# RECORDED INFORMATION
________________
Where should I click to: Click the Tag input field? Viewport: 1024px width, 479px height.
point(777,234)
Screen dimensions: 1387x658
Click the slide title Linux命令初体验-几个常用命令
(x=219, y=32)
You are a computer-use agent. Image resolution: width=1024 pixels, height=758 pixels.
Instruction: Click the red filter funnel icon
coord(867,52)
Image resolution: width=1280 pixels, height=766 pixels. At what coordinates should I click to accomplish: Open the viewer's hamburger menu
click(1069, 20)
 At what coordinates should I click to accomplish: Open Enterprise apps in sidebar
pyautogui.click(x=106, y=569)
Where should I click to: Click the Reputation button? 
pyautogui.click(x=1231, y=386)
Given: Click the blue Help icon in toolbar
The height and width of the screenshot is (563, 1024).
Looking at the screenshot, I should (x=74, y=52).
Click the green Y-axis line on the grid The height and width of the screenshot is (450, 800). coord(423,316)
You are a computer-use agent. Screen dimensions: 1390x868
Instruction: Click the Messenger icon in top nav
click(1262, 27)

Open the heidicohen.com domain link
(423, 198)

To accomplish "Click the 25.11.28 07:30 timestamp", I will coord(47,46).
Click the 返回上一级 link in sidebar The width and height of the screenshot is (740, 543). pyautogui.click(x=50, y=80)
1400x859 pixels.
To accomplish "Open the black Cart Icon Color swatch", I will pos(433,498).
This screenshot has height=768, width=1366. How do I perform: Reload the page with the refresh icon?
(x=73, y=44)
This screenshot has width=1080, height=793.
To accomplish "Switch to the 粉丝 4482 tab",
________________
# EXERCISE DESCRIPTION
Set out exactly the lines from the one bearing "The height and width of the screenshot is (563, 1024)." through the end of the data, including both ends and omitting all others.

# COMPLETED TASK
The height and width of the screenshot is (563, 1024).
Looking at the screenshot, I should (x=74, y=52).
Click the green Y-axis line on the grid The height and width of the screenshot is (450, 800). coord(423,316)
You are a computer-use agent. Screen dimensions: 1390x868
Instruction: Click the Messenger icon in top nav
click(1262, 27)

Open the heidicohen.com domain link
(423, 198)

To accomplish "Click the 25.11.28 07:30 timestamp", I will coord(47,46).
Click the 返回上一级 link in sidebar The width and height of the screenshot is (740, 543). pyautogui.click(x=50, y=80)
1400x859 pixels.
To accomplish "Open the black Cart Icon Color swatch", I will pos(433,498).
This screenshot has height=768, width=1366. How do I perform: Reload the page with the refresh icon?
(x=73, y=44)
This screenshot has width=1080, height=793.
To accomplish "Switch to the 粉丝 4482 tab",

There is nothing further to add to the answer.